All flights in and out of Belgium have been cancelled for a day due to strike action, the country’s air traffic control has announced.
The period of cancellation will run for 24 hours, from 22:00 (21:00 GMT) on Tuesday.
A national strike has been called by three major trade union federations.
Air traffic agency Skeyes said that there was “no certainty about the number of staff in a limited number of key posts”.
“Six hours before the start of the national strike, the company does not have sufficient insight into the staffing levels during the industrial action that will start tonight,” it said in a statement on Tuesday.
“Skeyes’ employees do not have to declare their intentions to work or not during trade union actions in advance,” it added, explaining the uncertainty.

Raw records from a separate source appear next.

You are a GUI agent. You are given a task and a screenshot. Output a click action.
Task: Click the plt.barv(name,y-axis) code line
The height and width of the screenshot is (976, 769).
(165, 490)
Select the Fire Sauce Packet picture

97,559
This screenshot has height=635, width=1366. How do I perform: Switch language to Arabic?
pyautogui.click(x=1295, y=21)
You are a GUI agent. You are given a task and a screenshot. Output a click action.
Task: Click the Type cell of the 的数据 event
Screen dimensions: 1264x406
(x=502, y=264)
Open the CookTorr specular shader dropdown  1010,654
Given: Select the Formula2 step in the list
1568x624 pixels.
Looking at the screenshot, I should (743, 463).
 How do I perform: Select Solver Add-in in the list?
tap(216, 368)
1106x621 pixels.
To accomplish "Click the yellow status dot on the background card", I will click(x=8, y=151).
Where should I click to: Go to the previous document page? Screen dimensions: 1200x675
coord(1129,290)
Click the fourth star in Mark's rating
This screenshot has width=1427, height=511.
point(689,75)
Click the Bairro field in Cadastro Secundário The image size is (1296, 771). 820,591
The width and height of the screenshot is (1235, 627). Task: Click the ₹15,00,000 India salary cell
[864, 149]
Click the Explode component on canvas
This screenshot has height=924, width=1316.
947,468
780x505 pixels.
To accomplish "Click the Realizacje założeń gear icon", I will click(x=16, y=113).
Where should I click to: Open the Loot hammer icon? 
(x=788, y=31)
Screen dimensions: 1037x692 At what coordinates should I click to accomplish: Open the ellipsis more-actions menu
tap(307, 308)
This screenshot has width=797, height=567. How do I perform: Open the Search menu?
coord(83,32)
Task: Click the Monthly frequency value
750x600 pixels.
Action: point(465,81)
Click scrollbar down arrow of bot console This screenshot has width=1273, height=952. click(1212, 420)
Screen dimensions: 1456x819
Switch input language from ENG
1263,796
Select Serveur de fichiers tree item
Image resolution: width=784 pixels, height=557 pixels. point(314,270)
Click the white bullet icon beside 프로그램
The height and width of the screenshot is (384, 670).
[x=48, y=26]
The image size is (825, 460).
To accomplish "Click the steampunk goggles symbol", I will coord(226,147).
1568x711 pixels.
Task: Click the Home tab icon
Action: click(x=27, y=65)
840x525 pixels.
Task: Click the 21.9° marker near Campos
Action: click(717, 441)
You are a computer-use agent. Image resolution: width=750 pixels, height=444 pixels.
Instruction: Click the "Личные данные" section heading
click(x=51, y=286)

The agency said its responsibility was to guarantee safety, and it could not do so “in view of the great uncertainty about the occupation of some crucial posts”.
The only option left was to not allow air traffic, it said.
Wage growth dispute
Many airlines had already cancelled or rescheduled flights head of some expected disruption during the strike.
The strike action will also have a limited effect on flights through Belgian airspace, as Skeyes is responsible for all traffic up to an altitude of about 7,500m (24,600 ft).
Above that, flights are co-ordinated with the aid of Europe-wide air traffic control organisation Eurocontrol, which said it would publish “some advisory routings to avoid Belgian airspace.”
Government and military flights will not be affected.
The day of national strikes, called by Belgium’s three major trade union federations, follows a disagreement over wage growth, which is limited to 0.8% for the next two years.
Unions are calling for an increase in wages, benefits and pensions to what they believe is a reasonable living level, as well as improvements to work-life balance.